My son will be twenty-eight next month. He was a late gift in my life. To honour my newly published debut novel, he and his partner invited me to dinner at the new Japanese grill in town.
As we laid strips of thinly sliced beef and tiny salmon filets over the hot copper grate, he looked across the table at me and asked, “Are you wearing makeup?”
Oh no, I thought. I just wanted to look nice. “Just a little eyeliner and mascara,” I said. “Oh, and a bit of eyeshadow.” Creamy white on the lids, a little light brown on the brow bone. He didn’t need to know about the lipstick—I’d probably already eaten it all off.
He shook his head.
Here it comes.
“And you’re going to be seventy soon?”
I’ve shamed him. I must look gaudy—an old woman trying too hard. I nodded. “In another month.” I poked a piece of dragon roll with my chopstick.
His sweetheart nudged him.

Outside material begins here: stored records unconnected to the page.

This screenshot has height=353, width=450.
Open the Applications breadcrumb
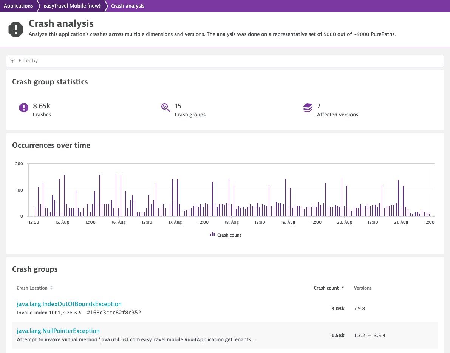[19, 6]
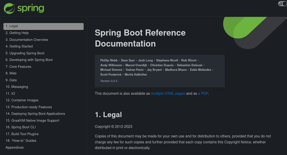Screen dimensions: 287x155
Task: Go to "3. Documentation Overview"
Action: (x=27, y=40)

She wears her makeup tastefully, accenting her best features without overt drama. Subtle. Pretty. I considered enlisting her counsel. I considered going to wash my face.
He squinted. “You look the same,” he said.
“The same?”
“You always look the same to me. You could be—how old were you when you had me?”
“Forty-two. I had my forty-second birthday and a week later, you came into the world.”
“Yeah. Forty-two. You don’t seem to age.”
Because I didn’t want to cry and have my mascara run, I reminded him of when he was seven and angry with me. He’d gripped my arm. “Why did you wait so long to have me?” he’d demanded. “I don’t want you to die.”
He laughed. “I didn’t want you to die.”
I can’t promise him that I won’t, of course. That’s out of my hands. But having him perceive me as young may have alleviated some of his youthful fears.
The end of this story doesn’t have me washing my face. It does have me drying a few tears, however. Because although there won’t be a husband number three, I have the kindest, most loving, number one son.
Wonderful story!
Love this! It made me cry. The photo of the two of you together is beautiful.
The last time I wore makeup was at my son's wedding in 2017. I used to think I looked dead without it (in the business world). Now, this is the way I look - take it or leave it.